# PAGE EXTRACT start

On Fri, Mar 11, 2022 at 12:26 PM Rich Freeman <ri...@gentoo.org> wrote:
>
> On Fri, Mar 11, 2022 at 1:23 PM Mark Knecht <markkne...@gmail.com> wrote:
> >
> > To me the overriding idea of not letting any user, including root,
> > mess around in a pipe makes logical sense, but as the OP has showed I
> > guess there were valid uses for this feature pre-patch, and it seems
> > that a user can override the feature by setting some bits if they need
> > to and really think they know what they are doing.
>
> There has been a long history of exploits on Unix involving places
> like /tmp because it is so easy for different users to step on each
> other's toes, possibly deliberately.  The sorts of things that can go
> wrong are usually not intuitive, though anybody creating files in a
> world/group-writable location really should be aware of them.  This is
> also the reason why you should never have "." in your path.
>
> Usually attacks work by predicting some file that a root-controlled
> process is about to create, and then creating it before the process
> does, so that the process ends up opening an existing file that you
> control instead of a new file that it controls.  Programmers sometimes
> anticipate issues and create their own safeguards, but fail to
> understand race conditions so there can be a time gap between after
> the sanity checks are run and when the file is created.

# PAGE EXTRACT end

[EXERCISE DESCRIPTION]:
Based on the mailing list reply above, explain why programmers' own safeguards against file attacks in shared locations can still fail.

# ITEMS start

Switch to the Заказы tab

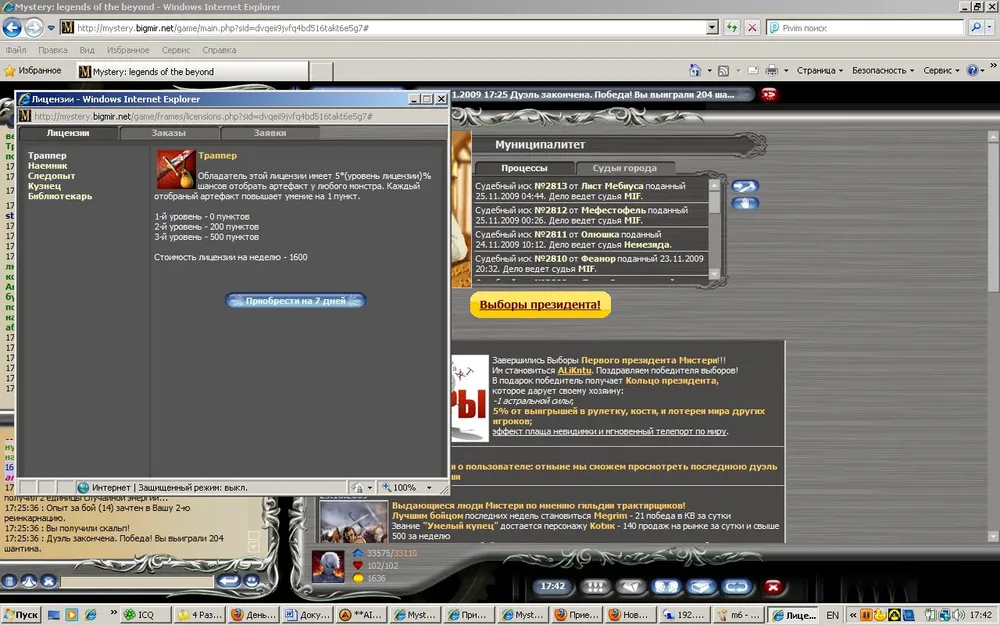coord(169,133)
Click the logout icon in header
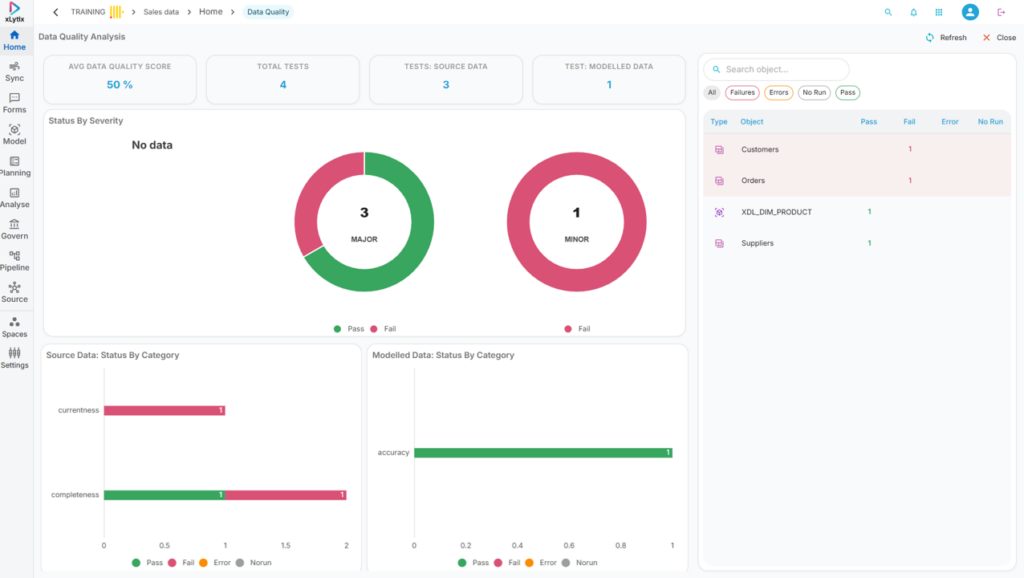The image size is (1024, 578). 1001,12
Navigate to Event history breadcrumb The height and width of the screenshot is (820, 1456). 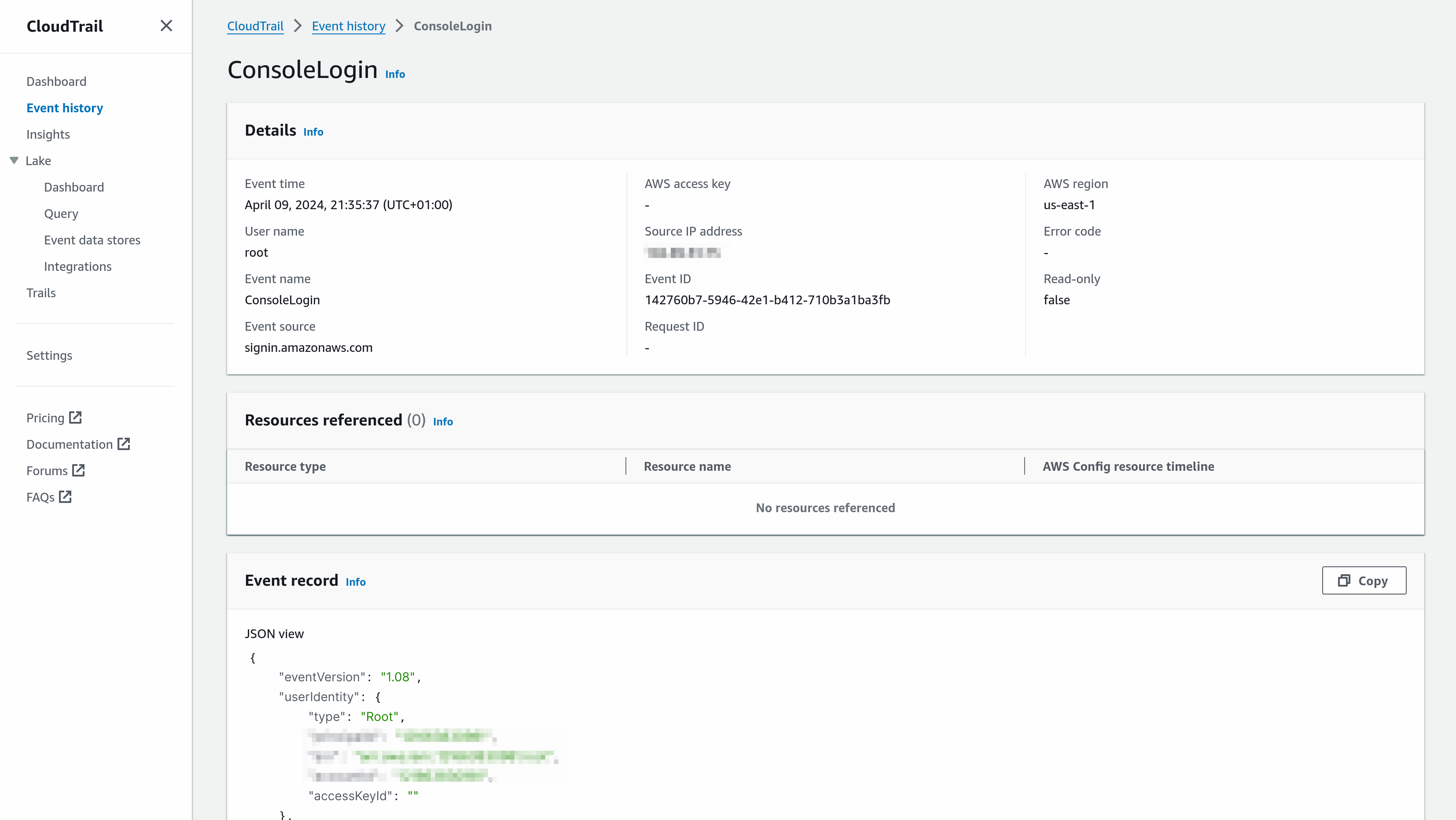click(348, 26)
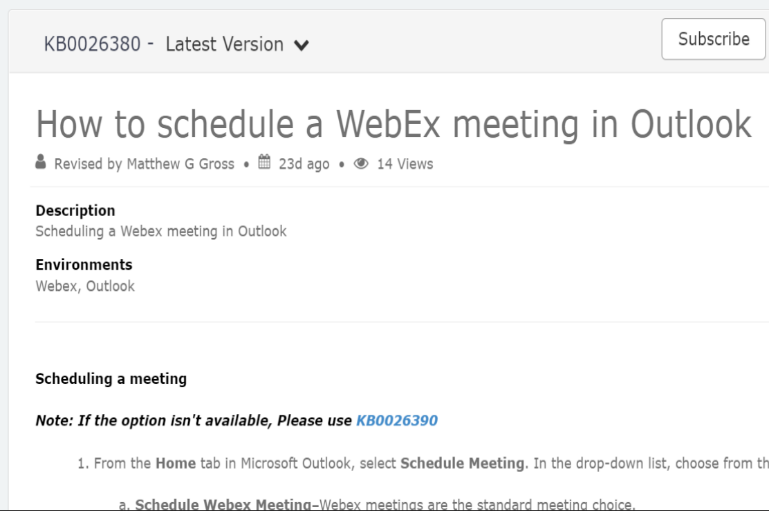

# ITEMS end

[FULL ANSWER]:
Programmers sometimes fail to understand race conditions, so a time gap can open between the moment the sanity checks run and the moment the file is created. During that gap, an attacker can create the predicted file first. The root-controlled process then opens an existing file the attacker controls instead of a new one it controls.